Vickery (1977) and Harvey and Mukhopadhyay (2007) differ slightly in their derivation of the standards of necessary personal time (T N for sleeping, dressing, eating, personal hygiene, etc.) and necessary minimal household maintenance (T 1 ). Based on an early (1966) time use survey from Michigan, Vickery estimated the average time allotted to the core necessary tasks of 10.2 h per day, or 71.4 h per week, to which she added an arbitrary amount of 10 h per week of “necessary” leisure time (T N  = 81.4). Harvey and Mukhopadhyay based their necessary time standard on a 1998 Canadian time use survey which found an average of 10.5 h per day for the allotted activities, to which they added an arbitrary 2 h per day of necessary leisure time for a total of T N  = 87.5 h per week. The minimal household maintenance time standards for each were similarly derived from survey data on time allocated to housekeeping, food preparation and clean-up, household shopping, childcare, and other household maintenance activities. Harvey and Mukhopadhyay used the averages (by household composition group) among those households with at least one adult reporting “homemaker” as their main occupation, while Vickery argued for using averages of what full-time employed women allocated to home maintenance. The resulting time standards for a single parent with 2 or 3 children, for example, were T 1 = 61 h per week for Vickery and T 1 = 57.3 h for Harvey and Mukhopadhyay.
+-------+
Task objective
Continue the passage above on how Vickery and Harvey and Mukhopadhyay derived their time standards, picking up after its final sentence.

Record list
+-------+
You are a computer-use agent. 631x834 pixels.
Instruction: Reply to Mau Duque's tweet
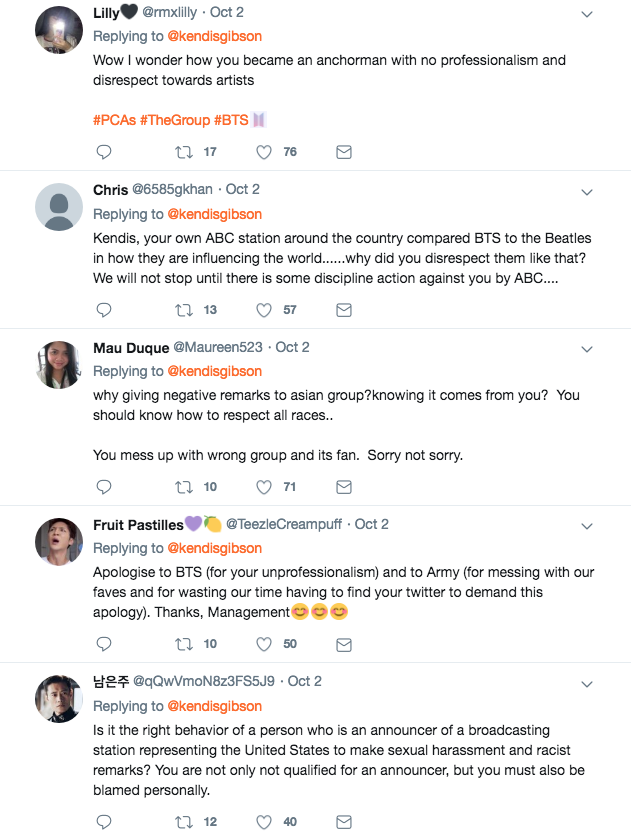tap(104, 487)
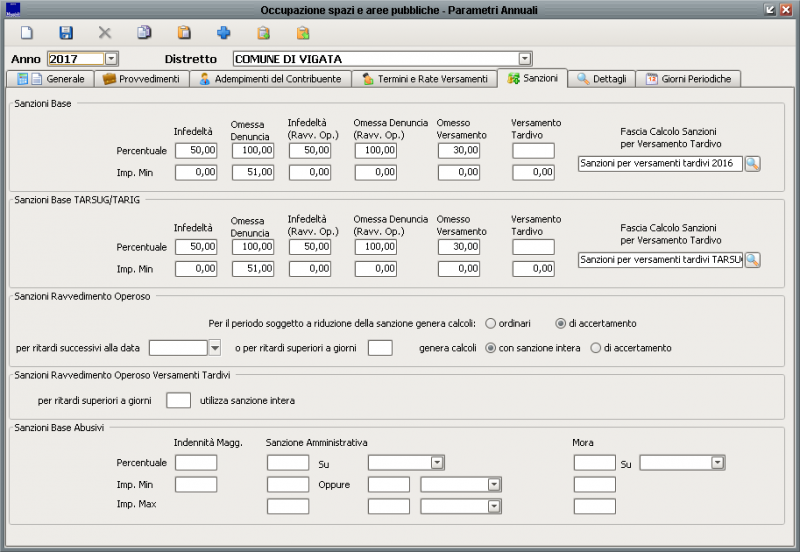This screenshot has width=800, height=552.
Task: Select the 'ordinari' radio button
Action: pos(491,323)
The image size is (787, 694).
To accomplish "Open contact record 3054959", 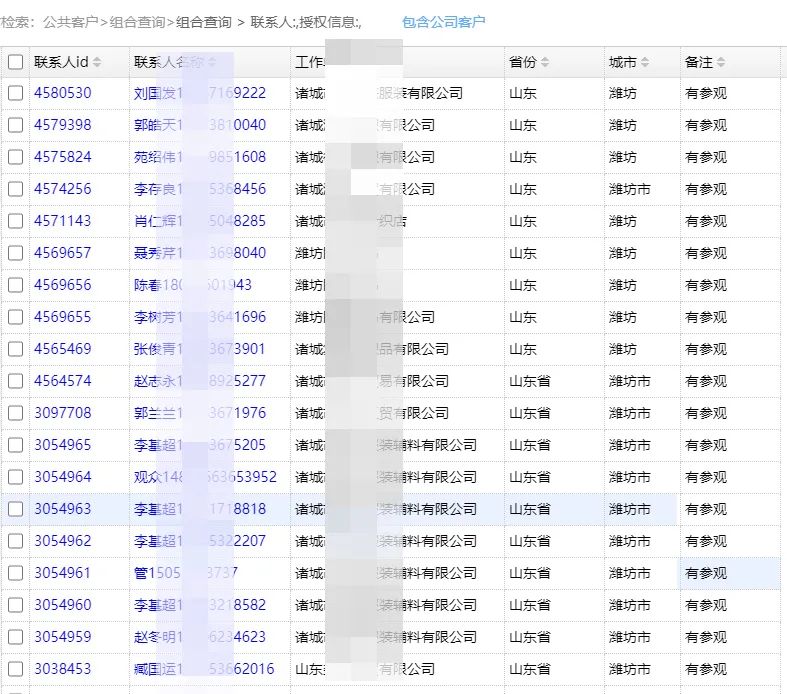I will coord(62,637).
+-------+
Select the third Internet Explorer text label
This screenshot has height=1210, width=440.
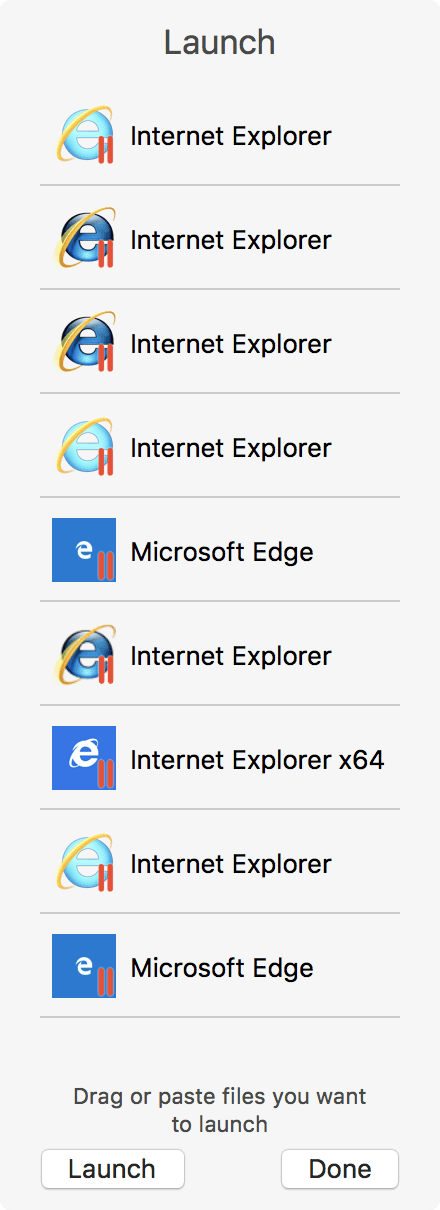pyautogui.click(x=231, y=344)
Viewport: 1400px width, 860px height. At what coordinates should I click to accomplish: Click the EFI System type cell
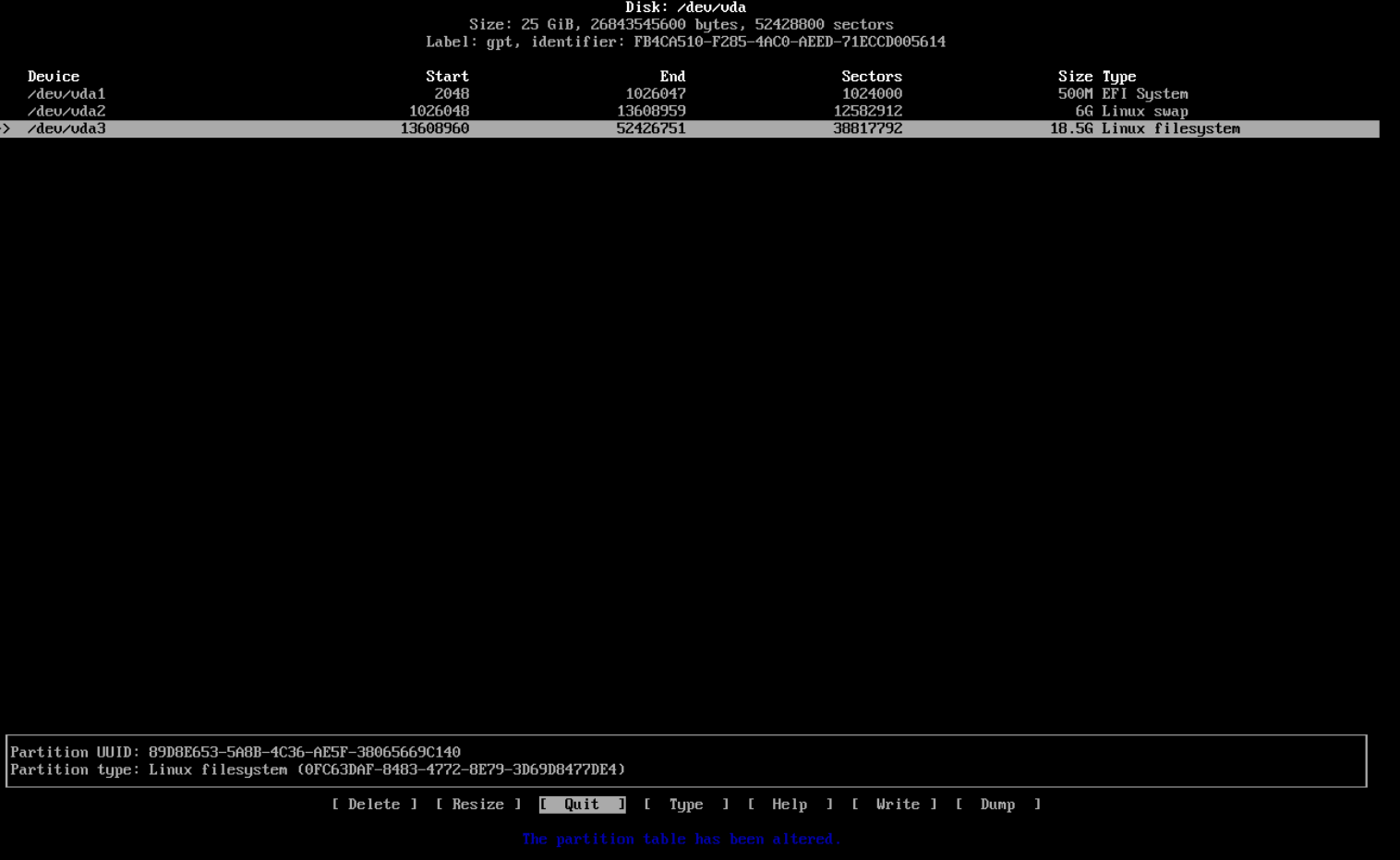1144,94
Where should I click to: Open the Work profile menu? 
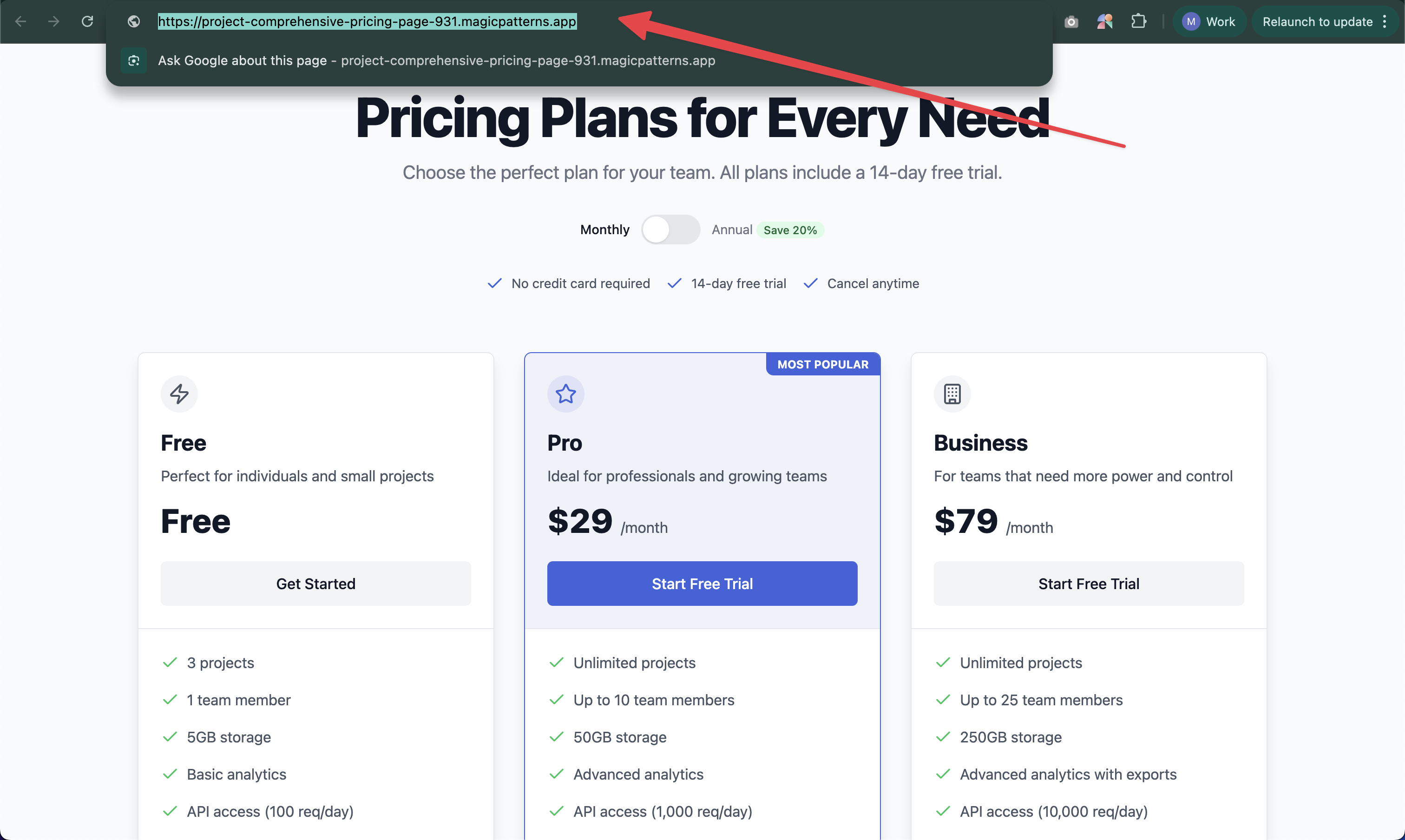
+-------+
Reply
The resulting T N  + T 1 values represent an absolute time poverty threshold, varying by household composition in a similar way to how the U.S. income poverty threshold varies by household. Absolute time poverty thresholds incorporate assumptions about minimum levels needed to maintain basic standards of mental health, hygiene, and home maintenance, assumptions that appear to be less grounded in prior research than the U.S. income poverty threshold. In Douthitt’s (2000) update of Vickery (1977), for example, the time constraint is assumedFootnote 2 to be “24 h less 11.5 h for sleep and personal care” (p. 10; i.e., T N  = 11.5 h per day or 80.5 per week) and 2 h per day is described as “subsistence amounts of time [for]…household production (i.e., cooking, cleaning, laundry, child care, etc.)” or the minimum T 1 (p. 11). Once minimum thresholds for sleep, personal care, and household maintenance are established, the same standard could theoretically be applied in subsequent research, much as the original threshold has lived on for income poverty since 1964 (without, of course, the need to update the threshold for inflation). In practice, this does not appear to happen—even Douthitt, while largely faithful to Vickery, updates values of T 1 from a broader and more detailed survey of time use.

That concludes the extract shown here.